No way in hell I'm having them tear open the headliner for that very minor rattle that only shows up on warm days on rough roads and is easily covered by the radio.


----------



## 1054521247 (Jun 17, 2018)

socialD said:


> No way in hell I'm having them tear open the headliner for that very minor rattle that only shows up on warm days on rough roads and is easily covered by the radio.


Wait you saying they will have to open up the entire headliner and the pillar???? that ratting its annoying and plus all four of my doors rattles too. if i turn up the radio it just gonna get worst.


----------



## socialD (Sep 19, 2011)

Sounds like yours is more serious. Only rattle I have is a very light tapping sound coming from around the driver's seat belt anchor point that I can only hear with the radio completely off. I'm in the Pacific Northwest with relatively mild temps though. Maybe it would be worse with more heat.

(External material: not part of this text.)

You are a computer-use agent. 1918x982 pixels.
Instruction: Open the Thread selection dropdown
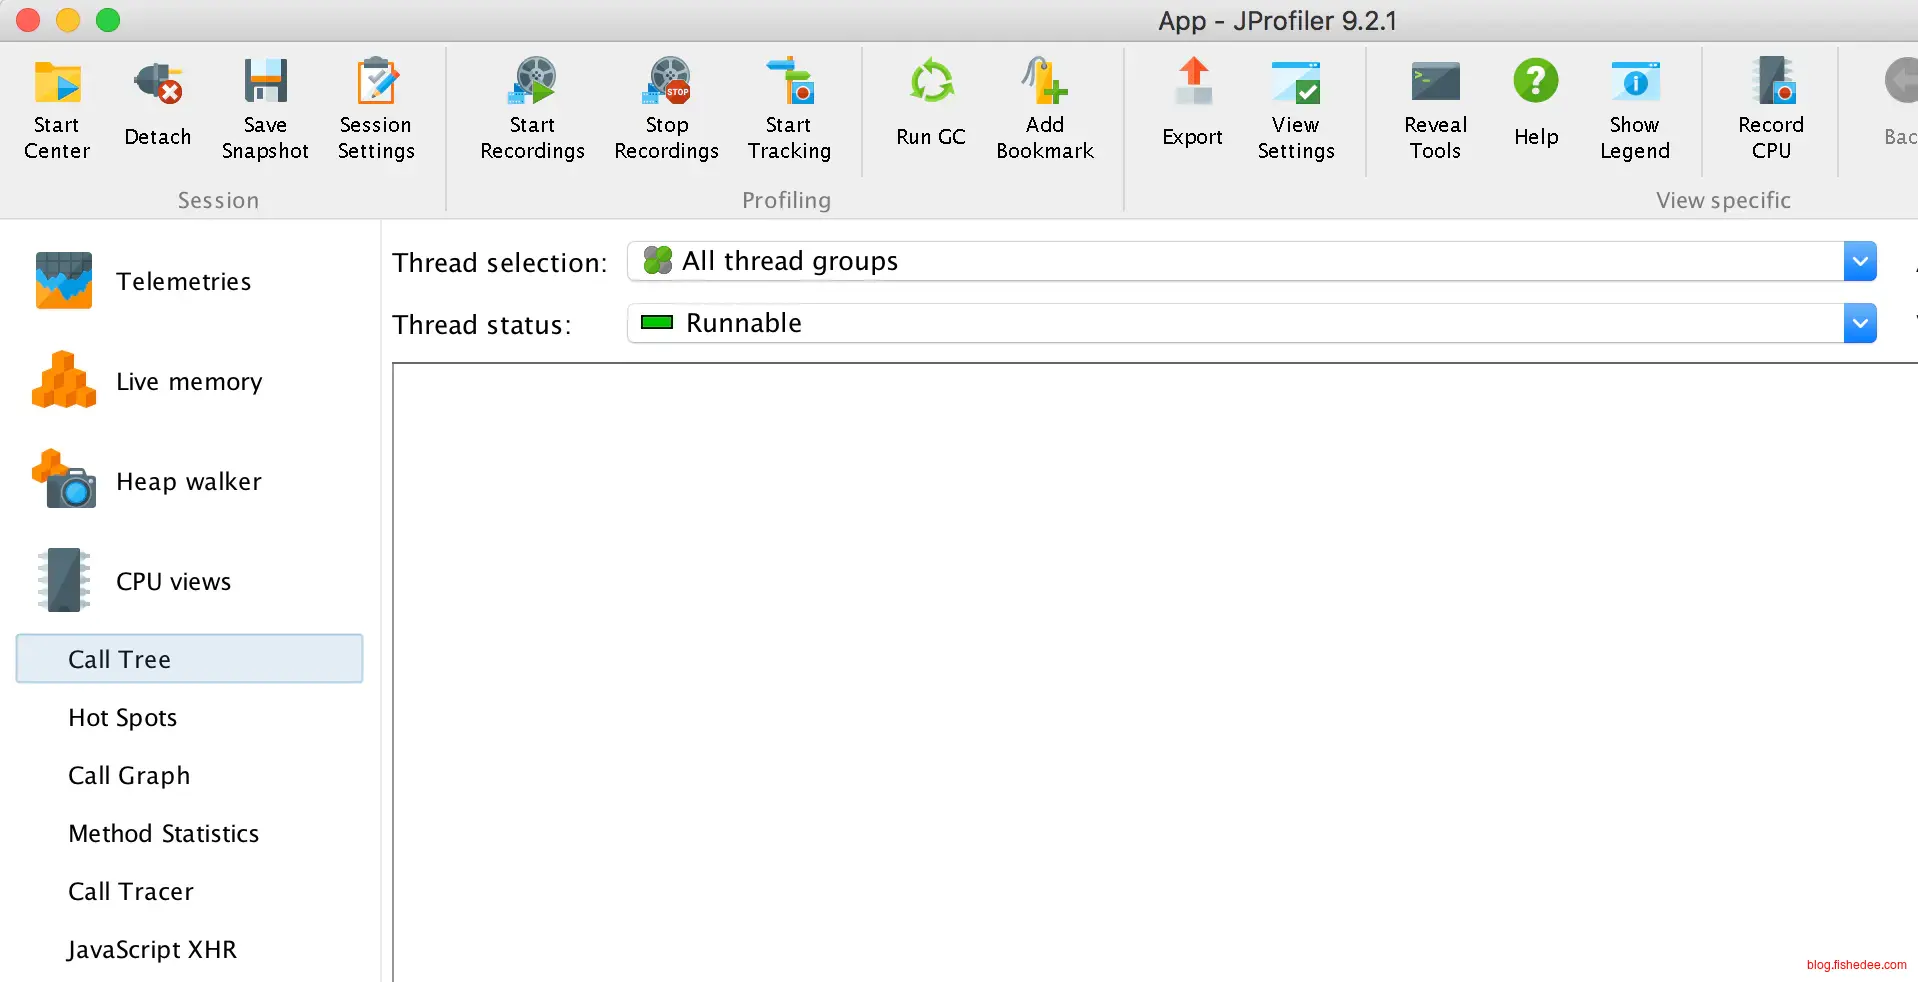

But yeah the fix is messy/ineffective/makes things worse it seems in at least some instances.
http://forums.vwvortex.com/showthread.php?8903433-2018-Tiguan-Issues-Purchased-on-9-16-B-Pillar


----------



## Coderedpl (Jul 9, 2006)

*Apparently my Tiguan isn't applicable to any of the recalls*

Long story short.
Took it to the dealer for Bpillar issues and others. Looked up some recalls and found the following.
NHTSA CAMPAIGN NUMBER: 18V324000
Lower Ball Joint Separation 

NHTSA CAMPAIGN NUMBER: 18V262000
Rear Shocks may have Poor Welds
If the lower loop of the rear shock absorber detaches, there may be a loss of vehicle control, increasing the risk of a crash.

NHTSA CAMPAIGN NUMBER: 18V159000
Improperly Torqued Engine Support Bolts

NHTSA CAMPAIGN NUMBER: 18V102000
Incorrect Driver Air Bag Installed/FMVSS 208

NHTSA CAMPAIGN NUMBER: 17V662000
Back-Up Lights may not be Bright Enough/FMVSS 108


was later informed my car is not applicable to any. 
We purchased it in October of 2017, so wasn't THAT new, and I do definitely have a b-pillar rattle. 
The crap?


----------



## socialD (Sep 19, 2011)

Yeah none apply to ours built 8/17 either. Seems some bugs were introduced _after_ the initial run strangely.


----------



## Coderedpl (Jul 9, 2006)

socialD said:


> Yeah none apply to ours built 8/17 either. Seems some bugs were introduced _after_ the initial run strangely.


Indeed, it's weird but it is what it is. As long as those issues are not actually existent on my car.


----------